A Operação Lava-Jato voltou a se impor na agenda política do Brasil na quinta-feira (21) ao prender preventivamente Michel Temer. O segundo ex-presidente a dormir na cadeia na história do País é acusado de comandar uma “organização criminosa” que atuaria há 40 anos para desviar recursos públicos.
A decisão contra o emedebista partiu do juiz carioca Marcelo Bretas, um ex-colega e aliado do atual ministro da Justiça, Sérgio Moro. A detenção, alvo de um pedido de habeas corpus da defesa do ex-mandatário, é apenas o começo de mais um capítulo de embates entre procuradores e juízes da operação, a classe política tradicional no Congresso e o próprio STF (Supremo Tribunal Federal).
A nova rodada de incerteza para a elite política derrubou o humor dos investidores – o Ibovespa fechou com queda de 1,55% –, com os temores de que a já complicada tramitação da reforma da Previdência ganhe mais obstáculos. O problema é que a prisão do emedebista Temer, de auxiliares e de seu ex-ministro Wellington Moreira Franco, sogro do presidente da Câmara, Rodrigo Maia (DEM), escancarou de vez as contradições na base do Governo Bolsonaro no Congresso.
De um lado, ficaram os “novatos” no Parlamento, eleitos, ao lado do próprio presidente, na onda conservadora que surfou na indignação popular contra a corrupção e que apoia incondicionalmente a Lava-Jato. Do outro, a pejorativamente chamada “velha política”.
Neste grupo, a maioria de reeleitos, vários temem ser implicados em outros tentáculos da operação, além de se juntarem aos constitucionalistas que têm ressalvas aos métodos das investigações e aos embasamentos jurídicos usados para as detenções.
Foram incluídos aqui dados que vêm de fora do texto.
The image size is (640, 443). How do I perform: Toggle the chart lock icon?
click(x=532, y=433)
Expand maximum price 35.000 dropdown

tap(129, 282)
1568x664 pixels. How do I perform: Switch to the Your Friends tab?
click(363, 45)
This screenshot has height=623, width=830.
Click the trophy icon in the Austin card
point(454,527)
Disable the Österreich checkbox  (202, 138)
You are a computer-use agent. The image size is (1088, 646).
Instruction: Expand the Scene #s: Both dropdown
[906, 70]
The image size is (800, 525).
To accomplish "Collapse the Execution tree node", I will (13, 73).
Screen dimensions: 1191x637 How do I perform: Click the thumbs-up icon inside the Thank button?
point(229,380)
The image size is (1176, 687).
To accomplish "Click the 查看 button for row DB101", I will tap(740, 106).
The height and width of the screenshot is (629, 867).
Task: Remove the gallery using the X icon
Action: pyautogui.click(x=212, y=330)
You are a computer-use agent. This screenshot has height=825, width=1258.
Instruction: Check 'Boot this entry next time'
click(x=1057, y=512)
O problema para Jair Bolsonaro é que, para aprovar a mudança constitucional nas aposentadorias, ele vai precisar de votos dos dois grupos.
Se não bastasse as divisões, há outra disputa em curso. Os novatos exaltam o ministro da Justiça, Sérgio Moro. Ex-juiz responsável pela Lava-Jato, Moro está em clara rota de colisão com Rodrigo Maia. Eles bateram boca publicamente na quarta-feira (20). O deputado criticou o pacote de leis anticrime enviado por Moro dizendo que ele não era prioridade e que a proposta era um “copia e cola” de outra proposição. Já o ministro disse que parte da classe política não entende a urgência do projeto. “Talvez alguns entendam que o combate ao crime pode ser adiado indefinidamente, mas o povo brasileiro não aguenta mais”, alfinetou Moro.
Viagem ao Chile
Em viagem oficial ao Chile, o presidente, possivelmente aliviado de ver o foco de atenção se descolar da pesquisa que mostrou sua queda de popularidade para o caso Temer, a princípio foi sóbrio: “A justiça nasceu para todos e cada um responde pelos seus atos”. Em seguida, fez uma avaliação mirando seus eleitores antissistema e alinhados à Lava-Jato. Afirmou que o seu antecessor foi detido por causa de “acordos políticos em nome da governabilidade”. “A governabilidade você não faz com esse tipo de acordo, você faz indicando pessoas sérias e competentes para integrar o seu governo. É assim que eu fiz no meu Governo, sem acordo político”, emendou, reforçando a retórica de campanha e provavelmente irritando ainda mais a outra ala de parlamentares que precisa conquistar.
Crise crônica
Na quinta-feira, no Congresso Nacional, as reações à prisão de Temer e do ex-ministro Moreira Franco deixaram nítido o desvio do foco. Um dia após o Governo Bolsonaro apresentar a parte da reforma da Previdência que restava, a dos militares, poucos falavam dela.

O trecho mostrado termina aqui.